Um dos brasileiros que mais influenciou o pensamento político do país, nos séculos 19 e 20, foi Ruy Barbosa. Defendia o voto obrigatório por considerá-lo indispensável à formação da consciência de cidadania. Em seu tempo, vivendo em uma sociedade marcada pelo escravagismo, de eleitorado ínfimo, enxergava na sua ampliação, a via necessária para a construção da democracia. A memorável campanha por ele desfechada para a Presidência da República, em 1910, provocou inusitada participação do eleitorado, ainda que a escolha efetiva se fizesse pelo acerto entre os estados maiores, no Congresso Nacional, a época liderado por Pinheiro Machado, o condestável da República Velha.
Após 1930, aumentando o eleitorado, e pela ausência de partidos políticos representativos, as eleições presidenciais adquiriram feição plebiscitária, disputadas em função de grandes nomes, em torno dos quais se travava a disputa. Até 1955, um ano após o suicídio, Getúlio Vargas ainda era o centro da corrida presidencial. Em lado oposto o Brigadeiro Eduardo Gomes. Nesse pleito elegeu-se Juscelino Kubitschek, aliado de Vargas. Em seguida vieram Jânio Quadros, Fernando Collor, Fernando Henrique, Lula, Dilma, agora também candidata a reeleição.

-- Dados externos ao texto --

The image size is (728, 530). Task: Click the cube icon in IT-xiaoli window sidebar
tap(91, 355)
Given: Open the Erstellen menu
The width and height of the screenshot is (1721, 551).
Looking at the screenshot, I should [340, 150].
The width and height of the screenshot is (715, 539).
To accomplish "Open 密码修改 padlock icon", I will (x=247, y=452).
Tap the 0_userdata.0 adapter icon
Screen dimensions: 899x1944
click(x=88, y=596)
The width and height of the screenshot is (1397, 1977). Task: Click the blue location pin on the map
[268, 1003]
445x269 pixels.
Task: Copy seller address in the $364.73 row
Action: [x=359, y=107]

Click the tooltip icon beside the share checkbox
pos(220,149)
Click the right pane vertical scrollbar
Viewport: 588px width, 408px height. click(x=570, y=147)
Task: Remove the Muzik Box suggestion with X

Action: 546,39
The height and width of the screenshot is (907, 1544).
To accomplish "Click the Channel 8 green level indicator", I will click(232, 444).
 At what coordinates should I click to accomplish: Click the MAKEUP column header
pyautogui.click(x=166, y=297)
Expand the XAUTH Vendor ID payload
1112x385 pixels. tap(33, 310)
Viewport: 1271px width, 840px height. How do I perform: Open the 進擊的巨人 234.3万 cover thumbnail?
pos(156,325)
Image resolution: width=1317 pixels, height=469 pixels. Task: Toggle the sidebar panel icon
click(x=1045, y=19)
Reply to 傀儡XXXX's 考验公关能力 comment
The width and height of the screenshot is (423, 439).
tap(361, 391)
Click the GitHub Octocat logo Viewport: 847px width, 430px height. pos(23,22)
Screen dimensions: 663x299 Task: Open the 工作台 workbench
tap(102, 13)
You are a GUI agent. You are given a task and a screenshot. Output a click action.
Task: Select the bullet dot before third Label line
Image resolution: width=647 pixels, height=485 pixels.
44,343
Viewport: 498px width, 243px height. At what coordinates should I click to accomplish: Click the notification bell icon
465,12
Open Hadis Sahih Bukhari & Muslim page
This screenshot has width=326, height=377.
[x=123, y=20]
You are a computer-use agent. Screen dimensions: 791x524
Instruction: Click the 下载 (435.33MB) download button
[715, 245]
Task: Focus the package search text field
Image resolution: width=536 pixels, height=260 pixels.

A lembrança de Ruy ocorre no momento da divulgação, semana passada, da pesquisa do Instituto Datafolha com seguinte conclusão: 61% dos entrevistados é contra o voto obrigatório previsto pelo artigo 14, da Constituição Federal, e as sanções decorrentes do não comparecimento do eleitor: justificação, multa, proibição de contratar com o serviço público. O mais grave, se pudessem optar, 57% dos brasileiros não compareceriam às urnas no próximo dia 5 de outubro. A rejeição cresce entre os mais ricos e escolarizados, e na faixa etária mais madura.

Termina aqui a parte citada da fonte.